The Swiss Valley Nature Preserve and Nature Center serves as the headquarters for much of the environmental education programming carried out by Conservation Board Staff. The Nature Center has been a popular feature in Northeast Iowa since 1973. The dairy barn turned Nature Center was totally renovated in 2003. Dubuque County Conservation Board added 10,000 square feet of space for educational programs and first-class interpretive displays.
Our professional staff presents programs to over 18,000 students and public each year. We believe strongly in hands-on learning; instead of talking about forests and succession we visit the forest, instead of pictures of frogs we experience the live animal. Through these hands-on methods program participants gain a greater understanding of the importance of conservation and stewardship.
Orphaned wildlife is rarely truly orphaned. Usually mother is hidden nearby watching. Adult mammals have strong odors that are easily detected by predators. Young mammals are naturally protected by not having strong odors that attract predators. Wild mothers will not stay in a nest unless they are actually nursing their offspring. If you discover a nest of young wildlife, leave it alone. They do not need to be “rescued”.

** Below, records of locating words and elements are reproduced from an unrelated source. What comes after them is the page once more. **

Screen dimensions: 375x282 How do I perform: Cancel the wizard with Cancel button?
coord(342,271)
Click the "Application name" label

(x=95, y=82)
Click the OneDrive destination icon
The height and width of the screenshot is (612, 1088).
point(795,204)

Baby rabbits spend many hours alone in their fur-lined nest with the mother rabbit secretly visiting only to nurse them. She is rarely seen. Rabbit nests that are discovered should be left alone and pets should be kept away from the site. If tiny rabbits handled by humans, the mother rabbit will still return and care for them. Her instinct to care for her young is greater than her fear of human scent. Leave them in the nest or at the nest site if the nest have been destroyed. The mother will move them to a new nest. Be patient. She may wait for darkness to hide her activities.

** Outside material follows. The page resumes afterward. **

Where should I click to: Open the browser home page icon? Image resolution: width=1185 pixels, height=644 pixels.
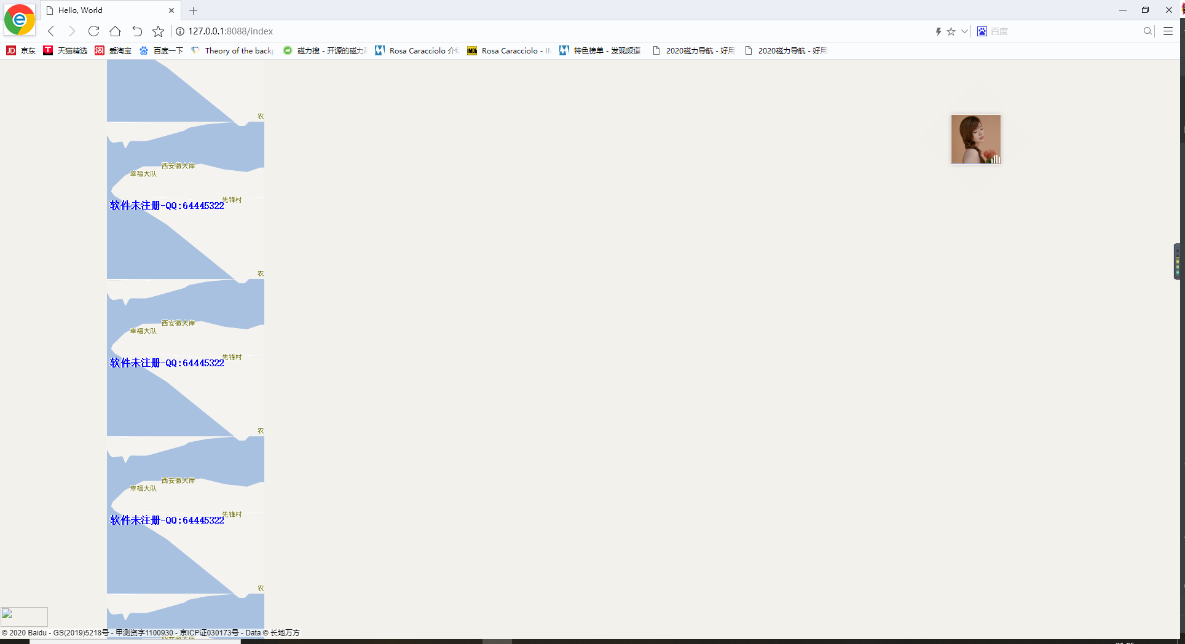(x=115, y=31)
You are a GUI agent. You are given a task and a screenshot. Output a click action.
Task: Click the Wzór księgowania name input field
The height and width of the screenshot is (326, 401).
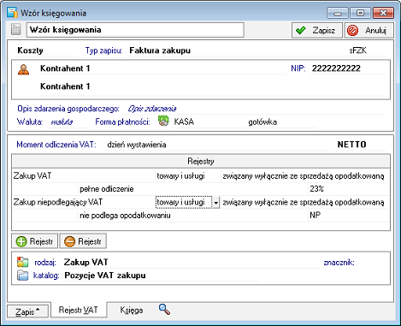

Deer hide fawns in tall grasses or woodland plants. Fawns may appear to be abandoned but do not be fooled. The doe is nearby watching and she will return. Never remove a fawn from where it is found.
Baby birds are frequently found on the ground, especially as they leave the nest for the first time, an act called fledging. It is natural for fledglings to spend some days on the ground while learning to fly and be independent. The parents feed and care for the young during this critical period. It is important to keep cats and dogs away from the site. A young bird found on the ground can be placed in a nearby bush or tree for safety. If you place it back in the nest, it will only leave again. Birds that are fledglings will be covered with feathers.
Storms often knock baby birds from nests before the birds are ready to fledge. The birds will not be fully feathered. Place the bird back in the nest if you can. Birds have very little sense of smell and parent bird will not detect that a human has handled their young. Parents will return to care for the young. Do not take the bird into your house. If the parents return and cannot find their young, they will assume a predator destroyed them and not return to that nesting site. It is best to let nature take its course. Injured creatures are a link in the natural food chain.
All wild baby birds, mammals and reptiles are difficult to care for. Wild animals and birds never make good pets. They often carry diseases you can contract. A license from the state Department of Natural Resources is required to care for injured animals or birds. Wildlife rehabilitators are trained and licensed to care for injured or truly orphaned wildlife. It is illegal to have a wild bird, mammal or reptile as a pet unless you have a state license to do so.